Entries taken from a collection:

- - -

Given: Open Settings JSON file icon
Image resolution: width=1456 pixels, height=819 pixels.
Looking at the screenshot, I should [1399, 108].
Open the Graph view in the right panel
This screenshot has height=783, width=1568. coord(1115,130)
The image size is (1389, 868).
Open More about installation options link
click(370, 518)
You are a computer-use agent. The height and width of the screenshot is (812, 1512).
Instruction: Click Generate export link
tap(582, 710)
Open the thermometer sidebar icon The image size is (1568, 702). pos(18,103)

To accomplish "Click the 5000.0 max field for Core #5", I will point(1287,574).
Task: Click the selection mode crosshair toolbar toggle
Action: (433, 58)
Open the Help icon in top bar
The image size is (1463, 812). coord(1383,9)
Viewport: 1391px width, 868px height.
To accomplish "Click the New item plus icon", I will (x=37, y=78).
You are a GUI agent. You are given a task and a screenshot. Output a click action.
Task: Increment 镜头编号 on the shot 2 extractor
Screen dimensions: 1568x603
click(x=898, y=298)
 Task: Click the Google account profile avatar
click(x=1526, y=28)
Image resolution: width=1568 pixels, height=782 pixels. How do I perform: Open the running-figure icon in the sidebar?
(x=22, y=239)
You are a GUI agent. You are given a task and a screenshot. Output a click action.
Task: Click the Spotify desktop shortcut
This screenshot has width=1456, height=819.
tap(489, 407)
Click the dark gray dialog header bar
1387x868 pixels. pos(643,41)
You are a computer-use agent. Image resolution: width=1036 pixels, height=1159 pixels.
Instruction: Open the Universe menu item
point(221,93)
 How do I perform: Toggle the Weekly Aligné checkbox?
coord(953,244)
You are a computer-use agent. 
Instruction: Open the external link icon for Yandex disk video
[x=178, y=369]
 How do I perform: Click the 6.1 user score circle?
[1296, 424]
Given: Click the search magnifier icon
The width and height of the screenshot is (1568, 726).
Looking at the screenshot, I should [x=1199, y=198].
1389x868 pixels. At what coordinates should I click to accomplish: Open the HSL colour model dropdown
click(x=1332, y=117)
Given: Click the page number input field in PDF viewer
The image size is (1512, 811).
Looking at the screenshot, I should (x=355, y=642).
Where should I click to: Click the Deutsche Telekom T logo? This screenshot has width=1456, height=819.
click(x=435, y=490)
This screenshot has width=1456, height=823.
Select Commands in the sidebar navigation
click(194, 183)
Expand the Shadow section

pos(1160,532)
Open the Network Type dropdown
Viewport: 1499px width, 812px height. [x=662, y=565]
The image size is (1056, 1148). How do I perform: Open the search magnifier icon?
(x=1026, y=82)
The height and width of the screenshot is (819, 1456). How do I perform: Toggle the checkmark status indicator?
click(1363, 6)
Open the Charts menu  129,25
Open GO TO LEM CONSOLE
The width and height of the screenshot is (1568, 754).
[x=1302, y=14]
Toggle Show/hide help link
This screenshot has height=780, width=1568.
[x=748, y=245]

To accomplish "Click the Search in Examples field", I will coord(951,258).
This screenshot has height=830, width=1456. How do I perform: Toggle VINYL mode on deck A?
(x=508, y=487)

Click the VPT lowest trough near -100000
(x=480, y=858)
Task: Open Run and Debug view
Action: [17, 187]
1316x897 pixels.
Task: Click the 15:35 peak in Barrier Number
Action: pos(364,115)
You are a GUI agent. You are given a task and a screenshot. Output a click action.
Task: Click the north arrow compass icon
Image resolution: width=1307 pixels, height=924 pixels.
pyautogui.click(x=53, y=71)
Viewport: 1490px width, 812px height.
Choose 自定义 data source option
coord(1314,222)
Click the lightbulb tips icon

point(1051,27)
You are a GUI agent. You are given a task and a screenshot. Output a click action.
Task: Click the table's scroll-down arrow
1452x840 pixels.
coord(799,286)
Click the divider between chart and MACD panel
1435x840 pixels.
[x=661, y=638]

- - -

Starting with the line that contains "Task: Click the table's scroll-down arrow", return each line through the last one of the data above, exactly as written and nothing more.

Task response:
Task: Click the table's scroll-down arrow
1452x840 pixels.
coord(799,286)
Click the divider between chart and MACD panel
1435x840 pixels.
[x=661, y=638]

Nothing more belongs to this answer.